## What is expected
Retype all of the material below line for line, with no changes.

## Records for this exercise
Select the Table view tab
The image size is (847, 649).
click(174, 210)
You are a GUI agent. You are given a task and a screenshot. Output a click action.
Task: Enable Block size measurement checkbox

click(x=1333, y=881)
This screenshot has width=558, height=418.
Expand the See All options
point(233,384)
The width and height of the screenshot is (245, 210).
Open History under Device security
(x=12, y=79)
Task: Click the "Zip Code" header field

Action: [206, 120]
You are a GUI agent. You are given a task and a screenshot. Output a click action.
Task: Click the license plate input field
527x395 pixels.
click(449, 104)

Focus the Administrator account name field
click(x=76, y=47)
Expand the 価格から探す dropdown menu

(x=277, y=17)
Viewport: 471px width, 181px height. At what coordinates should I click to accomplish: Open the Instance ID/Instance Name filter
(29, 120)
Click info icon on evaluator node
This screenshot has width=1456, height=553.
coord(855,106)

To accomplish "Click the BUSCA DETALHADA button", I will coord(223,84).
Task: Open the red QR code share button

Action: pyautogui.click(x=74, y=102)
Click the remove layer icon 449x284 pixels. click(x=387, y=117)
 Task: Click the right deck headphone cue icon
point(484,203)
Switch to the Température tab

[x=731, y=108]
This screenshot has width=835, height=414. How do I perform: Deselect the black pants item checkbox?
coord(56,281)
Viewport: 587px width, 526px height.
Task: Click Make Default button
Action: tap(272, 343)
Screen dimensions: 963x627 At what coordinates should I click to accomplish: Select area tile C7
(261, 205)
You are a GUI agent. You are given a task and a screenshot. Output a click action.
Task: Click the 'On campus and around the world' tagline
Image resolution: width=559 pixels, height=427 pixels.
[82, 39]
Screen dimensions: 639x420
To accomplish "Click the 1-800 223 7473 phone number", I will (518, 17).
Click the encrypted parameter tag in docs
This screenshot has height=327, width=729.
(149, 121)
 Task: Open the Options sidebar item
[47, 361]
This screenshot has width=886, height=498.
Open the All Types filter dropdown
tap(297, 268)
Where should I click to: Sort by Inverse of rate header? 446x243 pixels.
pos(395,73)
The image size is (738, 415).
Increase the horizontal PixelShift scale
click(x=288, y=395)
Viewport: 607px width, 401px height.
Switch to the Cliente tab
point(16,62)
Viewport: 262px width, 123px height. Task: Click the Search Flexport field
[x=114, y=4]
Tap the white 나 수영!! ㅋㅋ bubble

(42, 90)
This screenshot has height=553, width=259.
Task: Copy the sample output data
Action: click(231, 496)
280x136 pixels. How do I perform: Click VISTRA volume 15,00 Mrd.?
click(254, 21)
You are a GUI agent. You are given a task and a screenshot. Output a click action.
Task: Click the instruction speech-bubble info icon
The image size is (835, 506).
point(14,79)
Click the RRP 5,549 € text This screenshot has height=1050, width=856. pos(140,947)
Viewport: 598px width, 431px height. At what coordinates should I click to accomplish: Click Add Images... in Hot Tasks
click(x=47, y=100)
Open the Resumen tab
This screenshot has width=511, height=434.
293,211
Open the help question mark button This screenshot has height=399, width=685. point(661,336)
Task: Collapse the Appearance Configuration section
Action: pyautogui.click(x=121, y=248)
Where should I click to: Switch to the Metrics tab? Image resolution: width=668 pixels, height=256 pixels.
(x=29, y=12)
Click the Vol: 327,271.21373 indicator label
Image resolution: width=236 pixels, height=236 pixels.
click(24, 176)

## Written solution
Select the Table view tab
The image size is (847, 649).
click(174, 210)
You are a GUI agent. You are given a task and a screenshot. Output a click action.
Task: Enable Block size measurement checkbox

click(x=1333, y=881)
This screenshot has width=558, height=418.
Expand the See All options
point(233,384)
The width and height of the screenshot is (245, 210).
Open History under Device security
(x=12, y=79)
Task: Click the "Zip Code" header field

Action: [206, 120]
You are a GUI agent. You are given a task and a screenshot. Output a click action.
Task: Click the license plate input field
527x395 pixels.
click(449, 104)

Focus the Administrator account name field
click(x=76, y=47)
Expand the 価格から探す dropdown menu

(x=277, y=17)
Viewport: 471px width, 181px height. At what coordinates should I click to accomplish: Open the Instance ID/Instance Name filter
(29, 120)
Click info icon on evaluator node
This screenshot has width=1456, height=553.
coord(855,106)

To accomplish "Click the BUSCA DETALHADA button", I will coord(223,84).
Task: Open the red QR code share button

Action: pyautogui.click(x=74, y=102)
Click the remove layer icon 449x284 pixels. click(x=387, y=117)
 Task: Click the right deck headphone cue icon
point(484,203)
Switch to the Température tab

[x=731, y=108]
This screenshot has width=835, height=414. How do I perform: Deselect the black pants item checkbox?
coord(56,281)
Viewport: 587px width, 526px height.
Task: Click Make Default button
Action: tap(272, 343)
Screen dimensions: 963x627 At what coordinates should I click to accomplish: Select area tile C7
(261, 205)
You are a GUI agent. You are given a task and a screenshot. Output a click action.
Task: Click the 'On campus and around the world' tagline
Image resolution: width=559 pixels, height=427 pixels.
[82, 39]
Screen dimensions: 639x420
To accomplish "Click the 1-800 223 7473 phone number", I will (518, 17).
Click the encrypted parameter tag in docs
This screenshot has height=327, width=729.
(149, 121)
 Task: Open the Options sidebar item
[47, 361]
This screenshot has width=886, height=498.
Open the All Types filter dropdown
tap(297, 268)
Where should I click to: Sort by Inverse of rate header? 446x243 pixels.
pos(395,73)
The image size is (738, 415).
Increase the horizontal PixelShift scale
click(x=288, y=395)
Viewport: 607px width, 401px height.
Switch to the Cliente tab
point(16,62)
Viewport: 262px width, 123px height. Task: Click the Search Flexport field
[x=114, y=4]
Tap the white 나 수영!! ㅋㅋ bubble

(42, 90)
This screenshot has height=553, width=259.
Task: Copy the sample output data
Action: click(231, 496)
280x136 pixels. How do I perform: Click VISTRA volume 15,00 Mrd.?
click(254, 21)
You are a GUI agent. You are given a task and a screenshot. Output a click action.
Task: Click the instruction speech-bubble info icon
The image size is (835, 506).
point(14,79)
Click the RRP 5,549 € text This screenshot has height=1050, width=856. pos(140,947)
Viewport: 598px width, 431px height. At what coordinates should I click to accomplish: Click Add Images... in Hot Tasks
click(x=47, y=100)
Open the Resumen tab
This screenshot has width=511, height=434.
293,211
Open the help question mark button This screenshot has height=399, width=685. point(661,336)
Task: Collapse the Appearance Configuration section
Action: pyautogui.click(x=121, y=248)
Where should I click to: Switch to the Metrics tab? Image resolution: width=668 pixels, height=256 pixels.
(x=29, y=12)
Click the Vol: 327,271.21373 indicator label
Image resolution: width=236 pixels, height=236 pixels.
click(24, 176)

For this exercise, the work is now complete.